Dil üzerine çalışmalar yapan kurumların 'yılın kelimesi' geleneği, yaşadığımız yılı yeniden düşünmemizi sağlıyor.
Bu geleneğe geçen yıl Türk Dil Kurumu da katılmış, Ankara Üniversitesi İletişim Araştırmaları ve Uygulama Merkezi iş birliğiyle 'Yılın Kelimesi/Kavramı' seçmeye balamıştı.
TDK'nın diğerlerinden farkı, seçimi halk oylamasıyla yapması. Bu yılın oylaması tdk.gov.tr sitesi üzerinden geçen hafta başladı.
Geçen yıl seçilen kavram, 'kalabalık yalnızlık'tı.
Bu kavram, sadece bir yılı değil, artan şehirleşme, iletişim teknolojilerinin gelişmesi ve internet/sosyal medya 'takipçiliği' gibi 'sanal kalabalık'ların hayatımızı etkilediği uzunca bir dönemi anlatıyor.
***Bu yılın kelimelerine de internet/sosyal medya damgasını vuracak gibi.
Oxford İngilizce Sözlüğü'nü yayınlayan Oxford University Press bu yılın kelimesini 'Rage bait' olarak belirledi.
'Öfke' ve 'yem' kelimelerinden türetilen bu kavram, "hiçbir yere varmayan, sadece öfkeyi ve saldırganlığı kışkırtmak için yapılan paylaşımlar" anlamına geliyor.
Bu kavram, daha önce 'tıklama' için yapılan kışkırtıcı paylaşımların, artık 'tıklayanın duygularını ve davranışlarını etki altına almak' için yapılmaya başlandığına da işaret ediyor.
Oxford'un 2024 kelimesi, 'önemsiz içeriklerin aşırı tüketiminin kişinin zihinsel ve entelektüel durumunu bozması' anlamında kullanılan 'brainrot/beyin çürümesi'ydi.
'Çürütülmüş' beyinlerin, artık 'yönlendirilmesi ve saldırganlaştırılması' aşaması başlamış gibi görünüyor.
***Meşguliyetlerimiz ruh halimizi, ruh halimiz de meşguliyetlerimizi belirliyor.

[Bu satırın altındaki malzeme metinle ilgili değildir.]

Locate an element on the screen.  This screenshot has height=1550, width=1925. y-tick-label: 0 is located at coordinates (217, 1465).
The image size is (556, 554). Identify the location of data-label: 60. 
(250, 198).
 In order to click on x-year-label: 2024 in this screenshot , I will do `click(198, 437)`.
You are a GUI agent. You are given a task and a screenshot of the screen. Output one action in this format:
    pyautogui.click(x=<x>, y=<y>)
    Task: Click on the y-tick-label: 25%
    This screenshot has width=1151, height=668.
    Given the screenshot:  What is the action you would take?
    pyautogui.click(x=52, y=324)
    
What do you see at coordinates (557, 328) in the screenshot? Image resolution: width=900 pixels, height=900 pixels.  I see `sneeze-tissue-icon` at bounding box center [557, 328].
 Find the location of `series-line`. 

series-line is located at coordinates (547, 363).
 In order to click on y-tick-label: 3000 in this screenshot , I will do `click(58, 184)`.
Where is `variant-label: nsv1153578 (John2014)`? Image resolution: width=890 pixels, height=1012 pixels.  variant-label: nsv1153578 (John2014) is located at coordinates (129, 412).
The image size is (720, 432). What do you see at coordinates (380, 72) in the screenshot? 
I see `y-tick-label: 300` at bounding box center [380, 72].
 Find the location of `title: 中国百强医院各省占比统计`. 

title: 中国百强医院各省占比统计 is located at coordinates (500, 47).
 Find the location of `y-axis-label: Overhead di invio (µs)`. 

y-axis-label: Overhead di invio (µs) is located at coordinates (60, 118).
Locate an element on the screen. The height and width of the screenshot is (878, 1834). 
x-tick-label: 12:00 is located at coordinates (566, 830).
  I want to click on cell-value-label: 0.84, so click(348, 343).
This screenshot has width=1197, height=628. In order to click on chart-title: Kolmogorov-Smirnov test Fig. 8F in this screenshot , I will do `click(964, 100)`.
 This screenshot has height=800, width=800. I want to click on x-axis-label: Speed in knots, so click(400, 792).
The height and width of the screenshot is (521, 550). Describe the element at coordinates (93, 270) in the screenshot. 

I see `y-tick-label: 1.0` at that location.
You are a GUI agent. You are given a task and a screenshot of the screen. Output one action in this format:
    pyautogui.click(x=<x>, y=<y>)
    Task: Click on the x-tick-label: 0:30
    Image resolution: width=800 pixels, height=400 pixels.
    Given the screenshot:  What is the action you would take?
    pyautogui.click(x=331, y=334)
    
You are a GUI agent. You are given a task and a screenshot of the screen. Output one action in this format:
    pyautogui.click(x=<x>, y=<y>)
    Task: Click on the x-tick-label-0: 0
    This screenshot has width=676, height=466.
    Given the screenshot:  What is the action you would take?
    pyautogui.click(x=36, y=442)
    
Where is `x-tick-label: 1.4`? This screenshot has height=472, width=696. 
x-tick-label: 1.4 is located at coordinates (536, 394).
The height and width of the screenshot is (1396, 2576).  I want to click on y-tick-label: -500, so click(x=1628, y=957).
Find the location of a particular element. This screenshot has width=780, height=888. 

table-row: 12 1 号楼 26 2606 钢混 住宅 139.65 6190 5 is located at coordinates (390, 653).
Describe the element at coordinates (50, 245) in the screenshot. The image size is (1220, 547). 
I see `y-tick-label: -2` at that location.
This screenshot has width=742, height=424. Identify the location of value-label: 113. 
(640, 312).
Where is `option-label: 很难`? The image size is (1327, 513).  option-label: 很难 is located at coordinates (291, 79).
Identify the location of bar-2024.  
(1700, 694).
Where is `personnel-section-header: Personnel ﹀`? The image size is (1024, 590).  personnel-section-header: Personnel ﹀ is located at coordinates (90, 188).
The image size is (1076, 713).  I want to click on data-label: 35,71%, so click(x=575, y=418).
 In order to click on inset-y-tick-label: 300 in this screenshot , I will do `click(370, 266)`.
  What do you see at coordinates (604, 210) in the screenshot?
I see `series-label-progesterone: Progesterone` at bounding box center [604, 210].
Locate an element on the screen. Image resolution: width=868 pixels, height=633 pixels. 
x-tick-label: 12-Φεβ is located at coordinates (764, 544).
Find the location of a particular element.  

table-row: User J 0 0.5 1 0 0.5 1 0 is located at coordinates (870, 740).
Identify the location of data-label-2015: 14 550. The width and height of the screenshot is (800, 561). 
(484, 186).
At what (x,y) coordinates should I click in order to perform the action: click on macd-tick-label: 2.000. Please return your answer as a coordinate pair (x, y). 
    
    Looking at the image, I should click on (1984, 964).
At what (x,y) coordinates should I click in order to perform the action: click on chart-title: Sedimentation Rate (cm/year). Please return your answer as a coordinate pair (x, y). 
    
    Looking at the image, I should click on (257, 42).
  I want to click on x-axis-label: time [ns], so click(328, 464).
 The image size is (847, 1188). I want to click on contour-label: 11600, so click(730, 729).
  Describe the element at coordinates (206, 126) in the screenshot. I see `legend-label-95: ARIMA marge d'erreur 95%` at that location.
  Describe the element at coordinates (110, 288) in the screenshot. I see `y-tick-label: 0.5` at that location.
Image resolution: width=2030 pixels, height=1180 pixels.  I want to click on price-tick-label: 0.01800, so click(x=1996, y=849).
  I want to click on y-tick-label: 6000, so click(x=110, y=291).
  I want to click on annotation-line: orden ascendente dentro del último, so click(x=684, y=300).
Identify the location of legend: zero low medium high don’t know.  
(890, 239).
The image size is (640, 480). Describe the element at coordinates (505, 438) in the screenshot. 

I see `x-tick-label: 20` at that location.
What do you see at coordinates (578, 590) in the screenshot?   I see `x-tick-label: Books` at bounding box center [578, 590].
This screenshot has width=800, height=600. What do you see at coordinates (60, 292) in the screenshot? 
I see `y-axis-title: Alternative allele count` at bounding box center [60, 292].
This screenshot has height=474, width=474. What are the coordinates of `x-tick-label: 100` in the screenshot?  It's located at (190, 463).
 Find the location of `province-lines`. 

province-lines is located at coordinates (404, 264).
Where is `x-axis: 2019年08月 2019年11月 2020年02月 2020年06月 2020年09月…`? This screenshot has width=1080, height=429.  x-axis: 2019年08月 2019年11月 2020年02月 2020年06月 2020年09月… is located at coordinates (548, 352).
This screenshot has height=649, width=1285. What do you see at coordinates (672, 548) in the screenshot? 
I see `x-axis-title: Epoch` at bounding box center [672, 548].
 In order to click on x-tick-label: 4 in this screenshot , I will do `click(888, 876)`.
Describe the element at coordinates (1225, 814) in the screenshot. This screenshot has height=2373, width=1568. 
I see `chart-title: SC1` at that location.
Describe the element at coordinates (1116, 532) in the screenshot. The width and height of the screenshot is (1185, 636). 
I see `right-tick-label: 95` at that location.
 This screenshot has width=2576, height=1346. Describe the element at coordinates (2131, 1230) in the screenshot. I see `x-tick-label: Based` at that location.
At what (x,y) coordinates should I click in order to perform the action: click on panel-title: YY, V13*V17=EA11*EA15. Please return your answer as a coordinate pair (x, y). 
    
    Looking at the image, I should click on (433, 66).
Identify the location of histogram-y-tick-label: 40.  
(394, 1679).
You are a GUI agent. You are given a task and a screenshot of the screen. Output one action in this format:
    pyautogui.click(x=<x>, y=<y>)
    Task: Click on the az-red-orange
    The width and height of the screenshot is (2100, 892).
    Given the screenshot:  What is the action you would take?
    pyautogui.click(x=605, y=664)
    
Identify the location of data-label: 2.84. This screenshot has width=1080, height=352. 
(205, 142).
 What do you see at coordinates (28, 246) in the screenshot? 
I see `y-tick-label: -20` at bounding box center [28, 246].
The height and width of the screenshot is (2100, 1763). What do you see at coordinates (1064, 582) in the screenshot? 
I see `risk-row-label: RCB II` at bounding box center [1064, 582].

İnternet üzerinde site veya sosyal medyada giderek daha fazla maruz kaldığımız boş içeriklerle ne kadar meşgul olursak, zihnimiz o kadar tükeniyor ve tam orada kasıtlı yönlendirici içeriklere maruz kalıyoruz.
Ondan sonra 'öfkeli toplum olduk, ayrıştık, bozulduk, kutuplaştık' vs...
***
Cambridge Dictionary'nin seçimi ise 'parasocial/parasosyal'...
Ünlüler, sosyal medya fenomenleri ve bu yıl itibarıyla 'yapay zeka botları' ile tek taraflı bağ kurmayı anlatıyor.Hayranlıklarını rahatsız edici eylemlere taşıyanlar hep vardı. Ama artık sosyal medyadan mesaj attıkları ünlüden, fenomenden geri dönüş alamayınca hayatına kahredenler, aile ve arkadaşlık ilişkilerini bozanlar var.
Yapay zeka botuna aşık olanlar, onun tavsiyesiyle hayatına yön, hatta son vermeye kalkışanlar da...
***"Televizyon için de benzer tehlikelere dikkat çekmişlerdi ama öyle olmadı, bakın hayattayız" diyebilirsiniz.
Bu, televizyonun temsil ettiği 'medya' döneminin yeterince etkili olduğunu gösterir.
Sosyal medya ve yapay zeka ise hem daha ileri bir medya etkisine sahip hem de sadece bir 'medya' değil.
İnsanın 'tercihlerini' elinden alan her şey zarar verir.